The Respondent’s transfer to the post of Deputy Director: Policy and Legislation
[88] Section 14 of the PSA provides for the transfer of employees within the public service. The Applicant challenged the lawfulness of the Respondent’s transfer to the post of Deputy Director: Policy and Legislation.
[89] The Applicant raised an issue in respect of the non-compliance with the provisions of the PSR. Regulation 57(6) of the PSR provides that an appointment shall take effect on the date of an employee’s assumption of duty. If an employee assumes duty on the first working day of the month and this day is not the first day of the month, the first day of the month is deemed to be his or her assumption of duty.
[90] In casu and despite his appointment as Deputy Director: Professional Secretariat Services, the Respondent never assumed duty in the said post. Instead, he assumed duty in the post of Deputy Director: Policy and Legislation. The appointment process in respect of the post of Deputy Director: Professional Secretariat Services was thus not concluded and therefore the Respondent’s transfer to the post of Deputy Director: Policy and Legislation was unlawful as he did not occupy a post at deputy director level and could not have been transferred to a post at that level.
[91] In short: the Respondent could not be transferred from a post which he never assumed to a deputy director post at salary level 11.
[92] In considering the impugned decisions, I am of the view that the non-compliance with the legal prescripts and the deviation from what was required, as set out in the Applicant’s papers, is of such a nature that this Court should overlook the delay in instituting these proceedings.
Analysis and conclusion
[93] Section 158 (1)(h) of the LRA grants this Court the power to review any decision taken or any act performed by the State in its capacity as employer, on such grounds as are permissible in law.
[94] In casu the Applicant, as a state functionary, is seeking to establish the unlawfulness of her own Department’s actions. The Courts have accepted that the MEC was not only entitled, but also duty-bound to set aside irregular or unlawful administrative acts through the appropriate avenues and within the boundaries of the law and the interests of justice. This duty is founded in the provisions of the Constitution[22].
[95] In Hendricks v Overstrand Municipality and another[23] (Overstrand), The LAC considered the interpretation of section 158(1)(h) of the LRA and held that:
‘In sum therefore, the Labour Court has the power under section 158(1)(h) to review the decision taken by a presiding officer of a disciplinary hearing on i) the grounds listed in PAJA, provided the decision constitutes administrative action; ii) in terms of the common law in relation to domestic or contractual disciplinary proceedings; or iii) in accordance with the requirements of the constitutional principle of legality, such being grounds “permissible in law”’.

━━━

WHAT NEEDS TO BE DONE:
Extend the court judgment on the Respondent's transfer, picking up right after its last sentence.

(Pointing records for screenshots and pages)
━━━

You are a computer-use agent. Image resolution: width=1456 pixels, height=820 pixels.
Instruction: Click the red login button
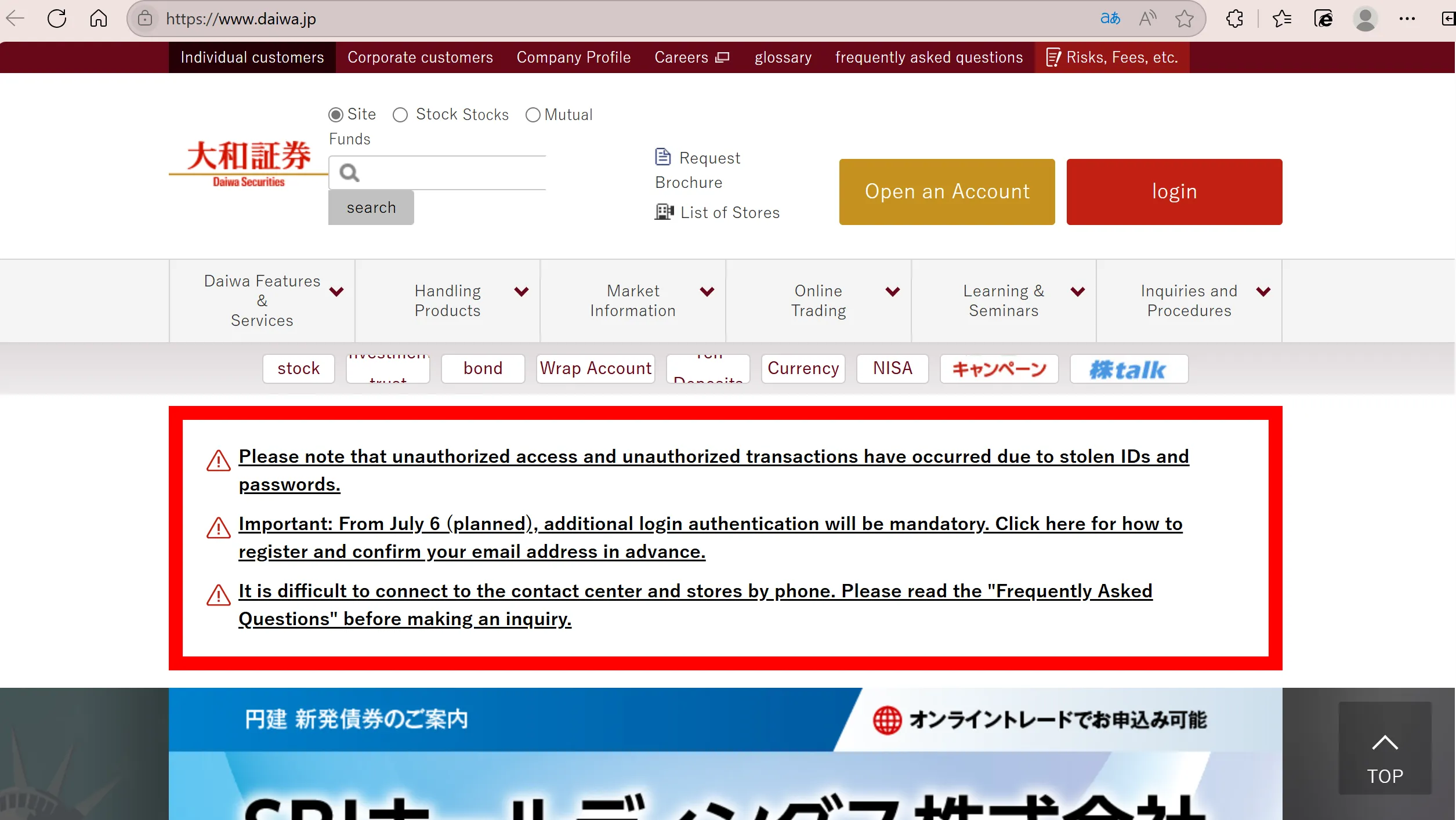coord(1174,192)
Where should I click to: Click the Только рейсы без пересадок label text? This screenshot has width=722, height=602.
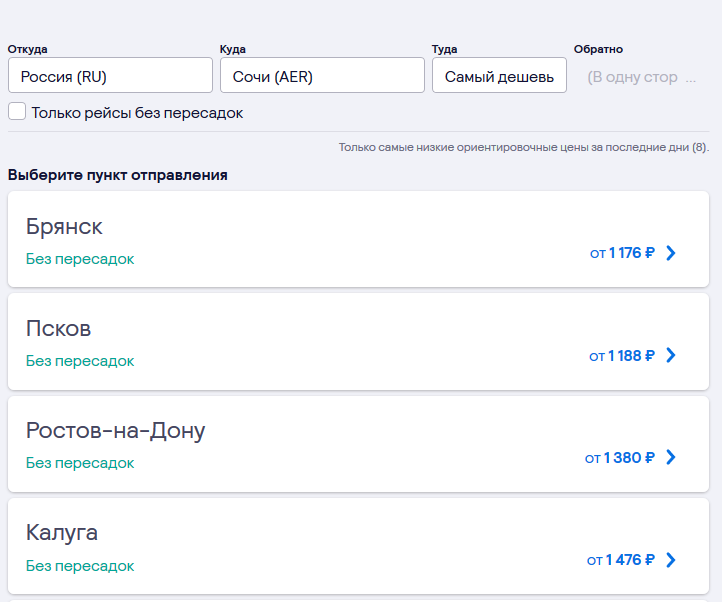[137, 113]
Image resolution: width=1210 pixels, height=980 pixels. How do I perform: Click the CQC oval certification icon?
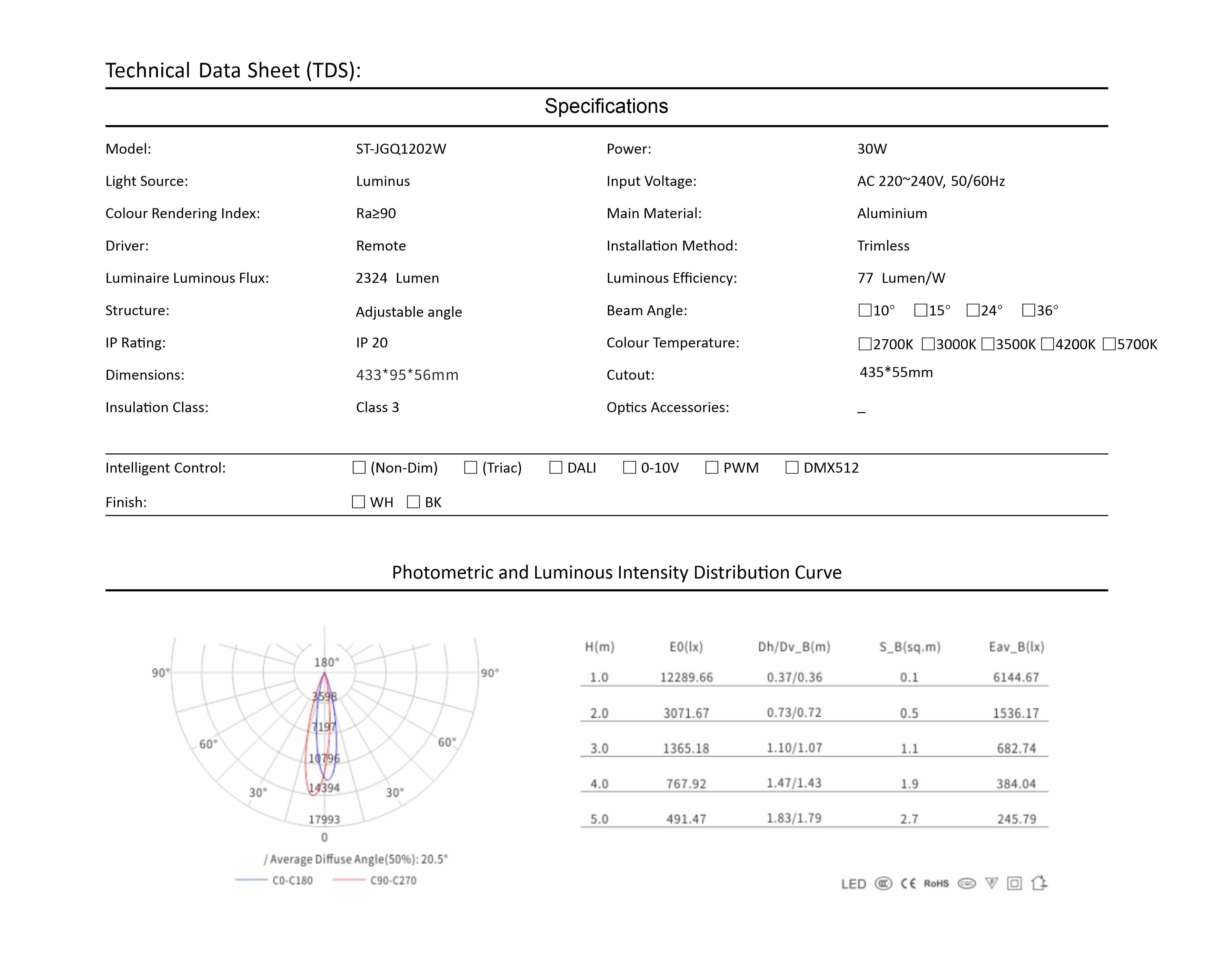coord(967,883)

━━━

EXERCISE RESULT:
[96] In Khumalo,[24] the Court held that:
‘To me, the true nature of the application is one for judicial review under the principle of legality, sought in terms of section 158(1)(h). The principle of legality is applicable to all exercises of public power and not only to “administrative action” as defined in PAJA. It requires that all exercises of public power are, at a minimum, lawful and rational…’
[97] In casu, the Applicant approached this Court on the principle of legality. There is no fixed list of requirements of the principle of legality but is has been held to include inter alia rationality. The exercise of public power must be rational and the principle of legality has been expanded by treating procedural fairness as a requirement of rationality – the process by which the decision is made and the decision itself must be rational.[25]
[98] Rationality was defined by Hoexter[26] as follows:
‘[t]his means in essence that a decision must be supported by the evidence and information before the administrator as well as the reasons given for it. It must also be objectively capable of furthering the purpose for which the power was given and for which the decision was purportedly taken.’
[99] The Applicant’s case is that the Respondent’s appointment to the post of Deputy Director: Professional Secretariat Services is irrational and cannot survive rationality scrutiny, considering the absence of a proper relationship between the action of the functionary and the facts and information available to her and on which she purported to base the decision.
[100] In my view, there is merit in the Applicant’s submissions. The purpose of the recruitment and selection process prescribed under the PSA and PSR is to ensure equality and fairness in the filling of posts in the public service. It is for these reasons that the PSA prescribes that the evaluation of candidates should be based on inter alia training, skills, competence, knowledge and the need to redress the imbalances of the past. The PSR provides that the selection committee shall make a recommendation on the suitability of a candidate after considering only, inter alia, information based on valid methods, criteria or instructions for selection that are free from any bias or discrimination and the training, skills, competence and knowledge necessary to meet the inherent requirements of the post.
[101] In Khumalo, it was held that it is neither fair nor in compliance with the dictates of transparency and accountability for the State to mislead applicants and the public about the criteria it intends to use to fill a post. The formulation and application of requirements for a particular post is a minimum prerequisite for ensuring the objectivity of the appointment process.[27]
[102] Notwithstanding the aforesaid prescripts, aimed at ensuring equality and fairness in the selection process, the selection panel added three criteria, after the shortlisting of candidates, namely to give preference to internal candidates, to assistant directors and candidates from around Gauteng. The additional selection criteria gave preference to candidates based on where they resided, what position they occupied and where they work. These criteria was not rationally connected to the purpose sought to be achieved by the selection process, namely to ensure equality, fairness and efficiency in the filling of posts in the public service. The aforesaid criteria was not related to the selection process and had nothing to do to select the most suitable candidate based on training, skills or competence.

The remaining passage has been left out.